*Supplied material*:

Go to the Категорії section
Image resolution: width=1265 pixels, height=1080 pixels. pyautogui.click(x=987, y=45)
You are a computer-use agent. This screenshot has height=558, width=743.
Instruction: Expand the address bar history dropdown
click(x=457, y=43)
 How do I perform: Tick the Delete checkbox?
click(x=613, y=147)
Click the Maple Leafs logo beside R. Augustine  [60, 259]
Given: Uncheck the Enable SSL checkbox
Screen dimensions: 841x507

...

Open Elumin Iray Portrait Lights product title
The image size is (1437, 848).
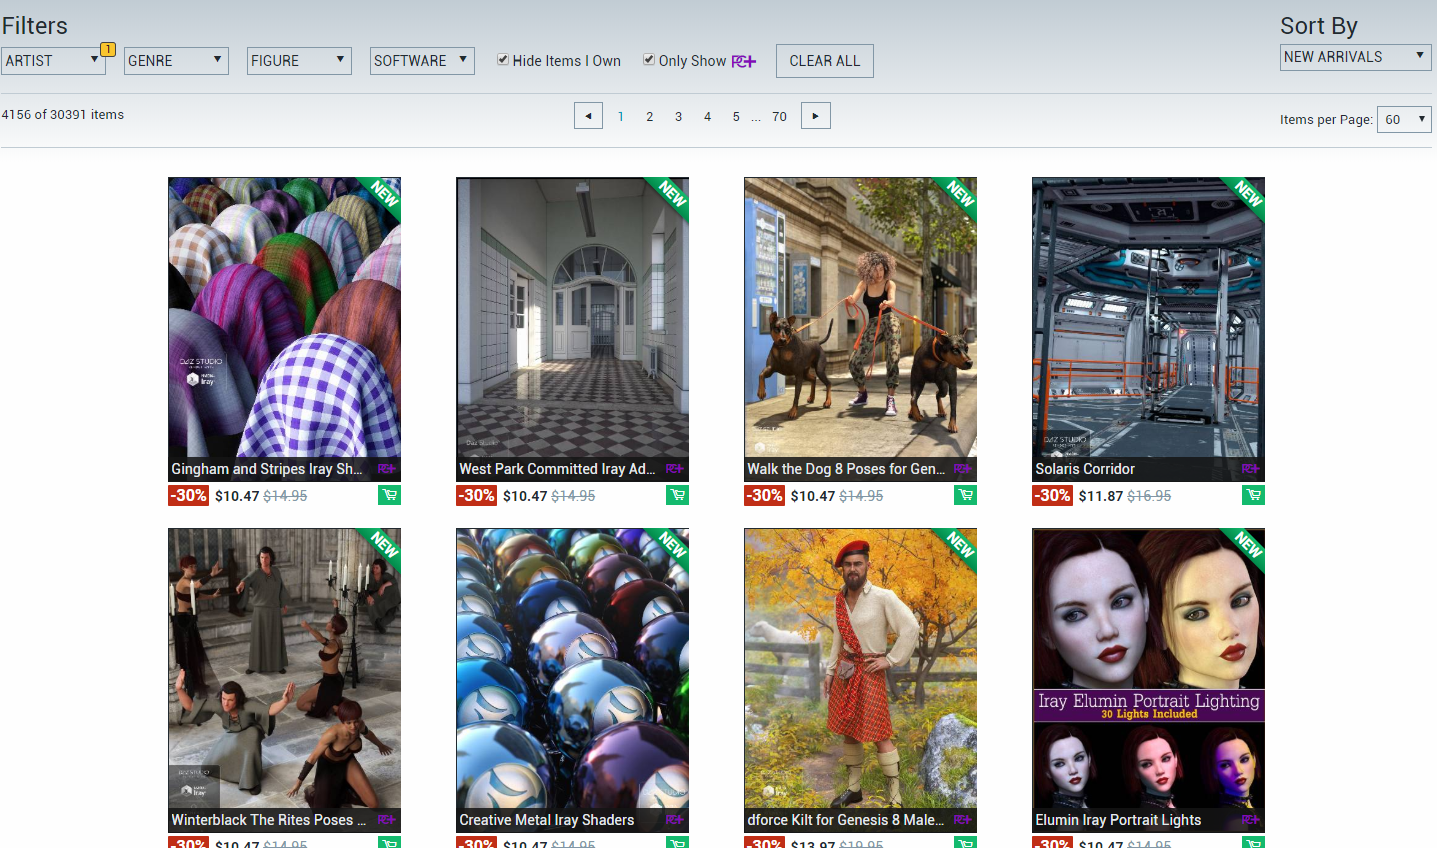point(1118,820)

*Task details*:
Taking the material above, extract exactly and only the lines from the line with "Instruction: Expand the" to the line with "Screen dimensions: 841x507", inclusive of both.

*Answer space*:
Instruction: Expand the address bar history dropdown
click(x=457, y=43)
 How do I perform: Tick the Delete checkbox?
click(x=613, y=147)
Click the Maple Leafs logo beside R. Augustine  [60, 259]
Given: Uncheck the Enable SSL checkbox
Screen dimensions: 841x507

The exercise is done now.